> [DOCUMENT PASSAGE]
--- --- ---
We would highly appreciate any insight or reference example (e.g., register initialization sequence, TI demo code section) related to address assignment through COML.
Thank you very much for your support.
void PAL_BQ79600_Init_Reverse(void)
{
BQ7961x_Modules_enum j;
PAL_BQ79600_SendWakeUpCommand();
DELAY_US(3500);//Wait at least 3.5 ms.
//Send a single device write to BQ79600-Q1 to set CONTROL1[SEND_WAKE]=1,
//which wakes up all stacked devices
PAL_BQ79600_WriteSingleDevice(MODULE_BQ79600_NOT_USED, CONTROL1, 0x20); //0x20 // A0 reverse
DELAY_US(100000);//WAKE tone duration (~1.6 ms) plus the time to enter ACTIVE mode (~10 ms)
//and multiply the result by the number of stacked BQ7961X-Q1 devices.
--- --- ---
> [DATASET EXCERPTS]
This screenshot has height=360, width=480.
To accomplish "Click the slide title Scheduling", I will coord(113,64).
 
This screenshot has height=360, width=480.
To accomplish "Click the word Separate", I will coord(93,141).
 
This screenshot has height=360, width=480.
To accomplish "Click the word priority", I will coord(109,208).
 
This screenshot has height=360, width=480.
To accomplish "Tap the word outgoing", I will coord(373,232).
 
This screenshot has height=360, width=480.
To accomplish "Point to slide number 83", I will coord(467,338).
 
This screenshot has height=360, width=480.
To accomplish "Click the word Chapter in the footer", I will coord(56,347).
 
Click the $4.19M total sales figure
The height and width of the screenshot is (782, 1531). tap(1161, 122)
--- --- ---
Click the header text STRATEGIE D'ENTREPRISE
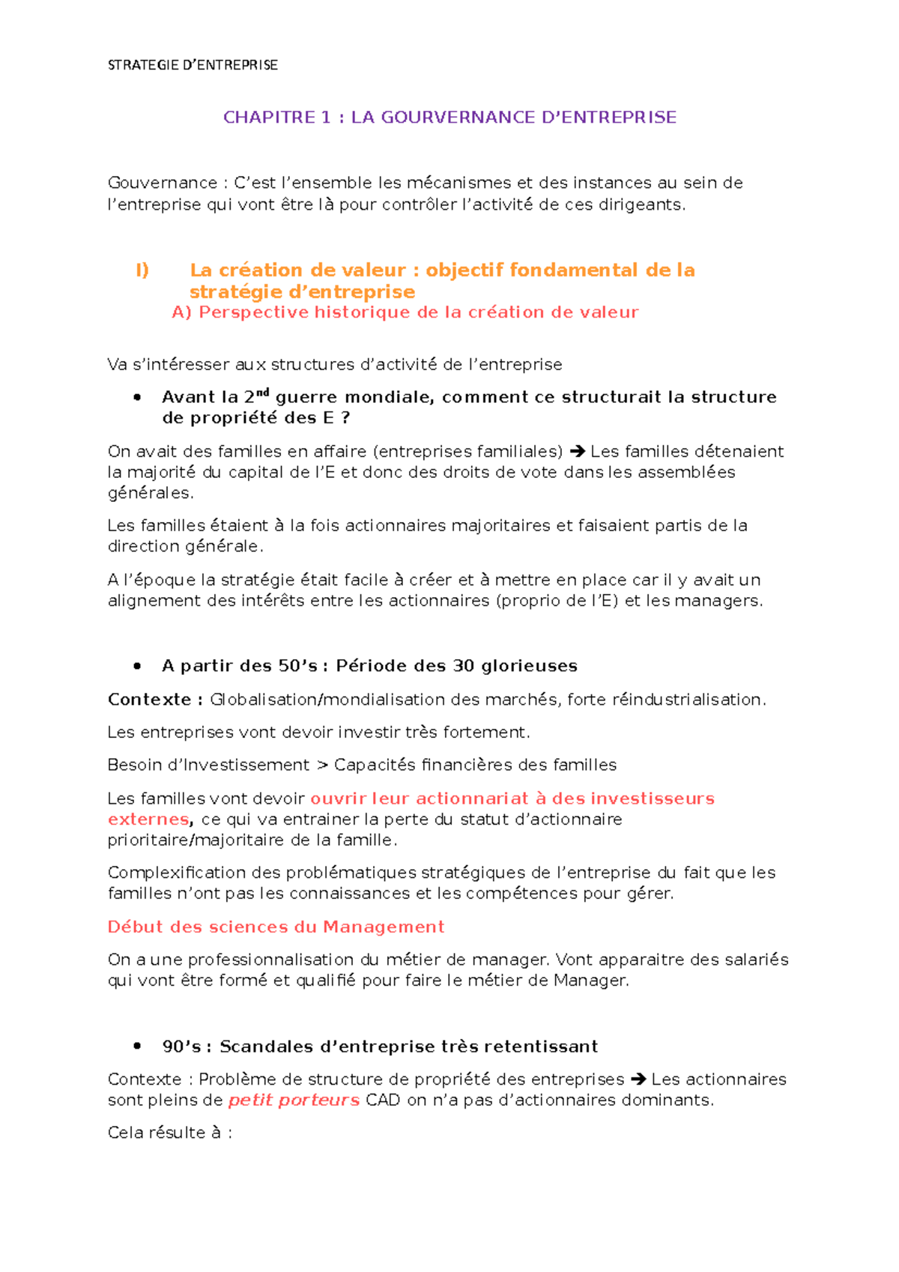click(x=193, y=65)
--- --- ---
> [ABOUT THIS TASK]
For each statement, answer yes or no based on the forum excerpt, and quote the excerpt's deciding words: (a) after sending the wake-up command, the code waits at least 3.5 ms; (b) setting CONTROL1[SEND_WAKE]=1 wakes up only the first stacked device; (c) the poster asks for a reference example related to address assignment through COML.

> [ANSWER SPACE]
(a) Yes: "DELAY_US(3500);//Wait at least 3.5 ms."
(b) No: "which wakes up all stacked devices"
(c) Yes: "any insight or reference example (e.g., register initialization sequence, TI demo code section) related to address assignment through COML"